Source text.
=== Begin Enclosure ===
Cars of all types increasingly have Chinese parts.
Nevertheless,
Mr. Trump has been making a series of ever-broader demands that the auto
industry manufacture in the United States to sell in the United States.
The
president-elect’s latest comments came on Sunday in excerpts from an interview
with the German tabloid newspaper Bild. After praising German manufacturing
prowess, Mr. Trump threatened to impose a 35 percent tariff — he called it a
“tax” — on every car that BMW imported to the United States. BMW should build
the factory in the United States, Mr. Trump said, where it would benefit from
his plans to slash corporate taxes.
Car
exports are the lifeblood of the German economy, and the United States is one
of the most important markets. New trade barriers would be a serious threat to
German growth and could sour relations with one of the United States’ most
important allies.
“We
take his comments seriously,” Matthias Wissmann, president of the German
Association of the Auto Industry, said in a statement. “Restrictions in the
Nafta zone would put a real damper on the economy.”
In a
post on Twitter on Sunday, Mr. Trump laid out his expectations for the auto
industry: “Car companies and others, if they want to do business in our
country, have to start making things here again. WIN!”
The
main question lies in what Mr. Trump and his trade advisers decide to do once
in office, auto industry officials and trade experts said. Measures to force
manufacturers to shift assembly to United States factories and to use more
American-made parts could drive up prices for American car buyers and make
American vehicles less competitive in world markets.
“The
people who lose are the core Trump supporters, who end up buying more expensive
products,” said Bill Russo, a former chief executive of Chrysler China who is
now the managing director for the automotive industry at Gao Feng Advisory
Company, a Chinese consulting firm.
The
German carmakers are hoping that, once Mr. Trump takes office, they will be
able to convince him that tariffs on vehicle imports would hurt the American
economy and get him to modify his views.
“We
should seek a dialogue with Trump,” Clemens Fuest, president of the Ifo
Institute, a research organization in Munich, said in an email. But Mr. Fuest
also expressed concern that differences over trade could escalate.
=== End Enclosure ===
Work order 1. In the article on auto tariffs, what tariff did Mr. Trump threaten to put on every car BMW imported to the United States?
Work order 2. Condense the paragraph of the article on auto tariffs that begins "The president-elect’s latest comments" into two sentences, keeping its main facts.
Work order 3. List every person named in the article on auto tariffs, each with the role or title the article gives them.

Recorded information.
=== Begin Enclosure ===
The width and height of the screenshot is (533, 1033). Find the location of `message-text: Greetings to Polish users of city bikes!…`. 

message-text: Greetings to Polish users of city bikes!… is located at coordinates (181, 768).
=== End Enclosure ===
Answer section 1. A 35 percent tariff, which he called a "tax."

Answer section 2. In an interview with the German tabloid Bild, excerpts of which appeared on Sunday, Mr. Trump praised German manufacturing but threatened a 35 percent tariff, which he called a "tax," on every car BMW imported to the United States. He said BMW should build its factory in the United States, where it would benefit from his plans to slash corporate taxes.

Answer section 3.
- Mr. Trump: president-elect
- Matthias Wissmann: president of the German Association of the Auto Industry
- Bill Russo: former chief executive of Chrysler China, now managing director for the automotive industry at Gao Feng Advisory Company
- Clemens Fuest: president of the Ifo Institute, a research organization in Munich